JimOnLight:  How did you arrive at the conclusion to take such an interesting look into plant life?

Robert Buelteman:  I’ve been photographing nature for over 30 years as a black-and-white landscape photographer, and even though I had been very successful with my work, I became frustrated by the ordinariness of it all. Seemed everything that inspired me had been shot by so many others so many times that my art form had become an exercise in futility. No one SAW what I did – I desperately need a new set of eyes, a new way of apprehending life itself.

JOL:  Does your muse for this work come from a particular fascination or interest in your life?

RB:  I am interested in assisting people to beyond the strait jacket that life puts us in.
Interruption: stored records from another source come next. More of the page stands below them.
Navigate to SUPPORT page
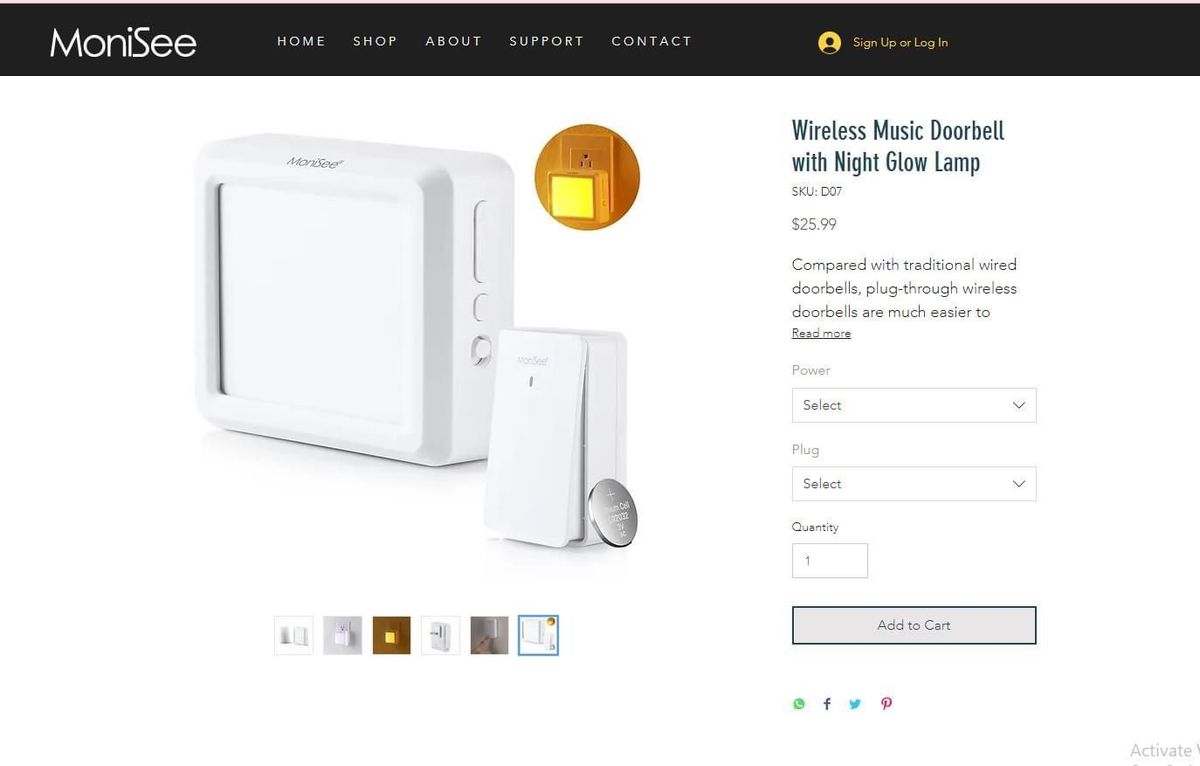This screenshot has height=766, width=1200. tap(547, 41)
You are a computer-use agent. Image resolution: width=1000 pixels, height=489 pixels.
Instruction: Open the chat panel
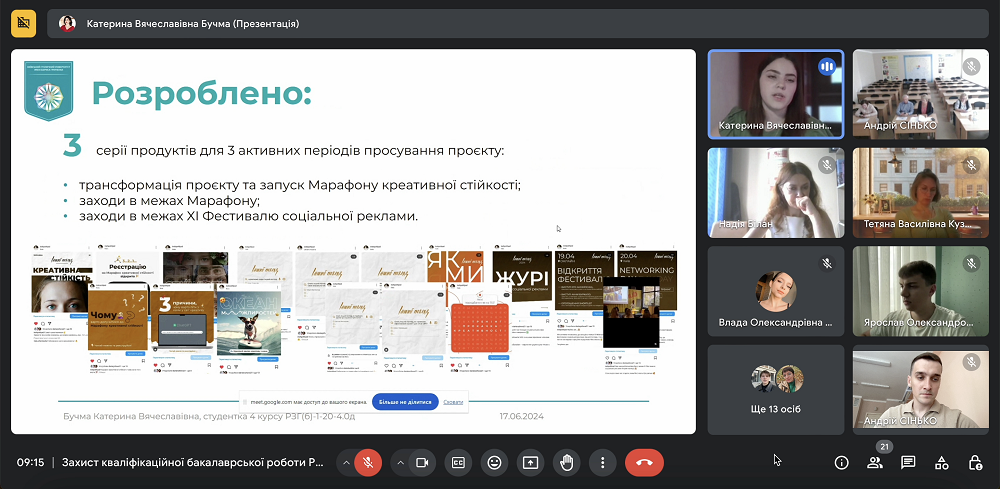tap(908, 463)
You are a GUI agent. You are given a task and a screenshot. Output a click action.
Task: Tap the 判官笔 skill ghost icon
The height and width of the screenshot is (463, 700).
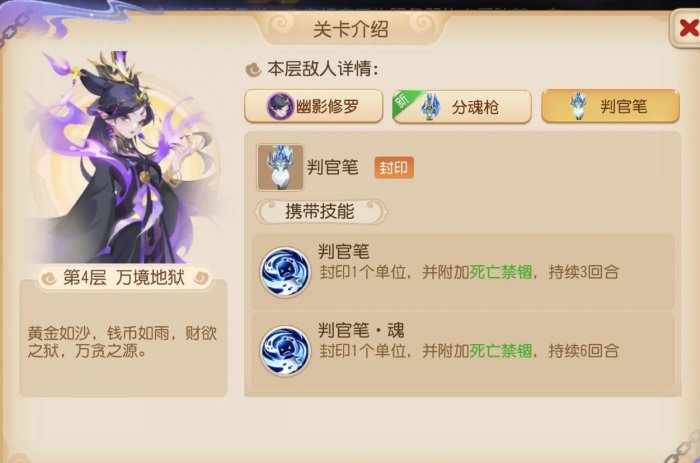[285, 271]
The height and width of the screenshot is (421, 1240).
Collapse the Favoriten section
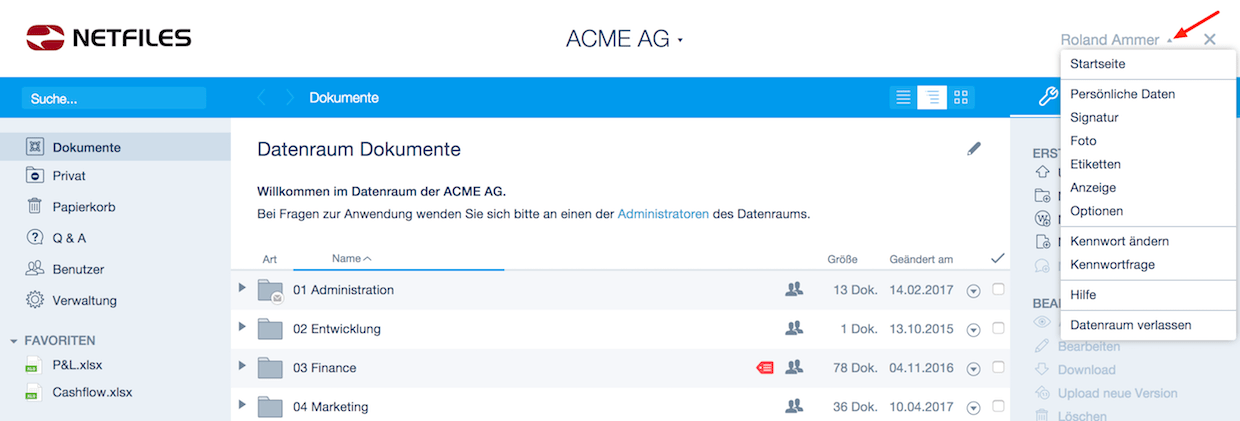point(14,341)
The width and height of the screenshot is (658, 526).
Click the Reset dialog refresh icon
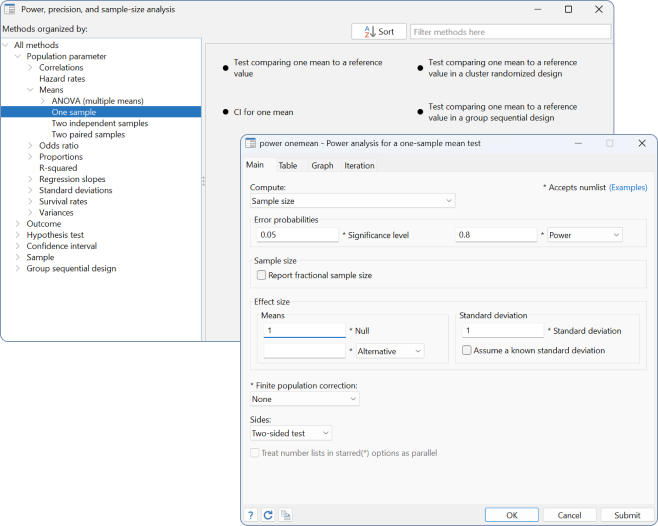(x=267, y=515)
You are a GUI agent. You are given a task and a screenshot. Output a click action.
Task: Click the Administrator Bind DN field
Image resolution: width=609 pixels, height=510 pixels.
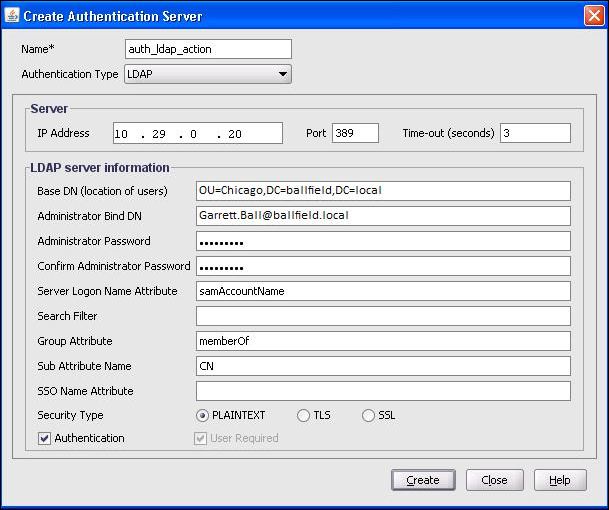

Day in, day out, life has it’s way with us and we tend to become more dead, more asleep every day. My work is a wholesale rejection of the way of life that says “Nothing to see here, move along” – life is brilliant, life is precious, life is a privilege, life is a miracle. Those are the qualities I work to imbue in every photograph I make.
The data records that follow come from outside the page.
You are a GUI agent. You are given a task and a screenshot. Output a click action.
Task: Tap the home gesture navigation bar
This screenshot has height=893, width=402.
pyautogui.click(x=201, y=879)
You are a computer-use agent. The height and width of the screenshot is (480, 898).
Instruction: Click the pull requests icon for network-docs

JOL:  Your works are amazing in many ways, but one of my favorites is the form of the work. It has a slight flavor of the Kirlian Photograhy style mixed in with something that must be specifically Buelteman – can you describe your process, both artistically and physically?

RB:  If these were straight Kirlian images there would be no color other than blue. I meticulously hand paint the subjects using a fiber optic probe the size of a human hair.

JOL:  When you look closely at one of your works, take “Avena Futua” in the Through the Green Fuse Collection for example, the observer notices a very ethereal feeling connected to the leaves and the aura of electricity. How much of your work do you see in your “mind’s eye,” per se, and how much comes from experimentation with the flora and the electricity?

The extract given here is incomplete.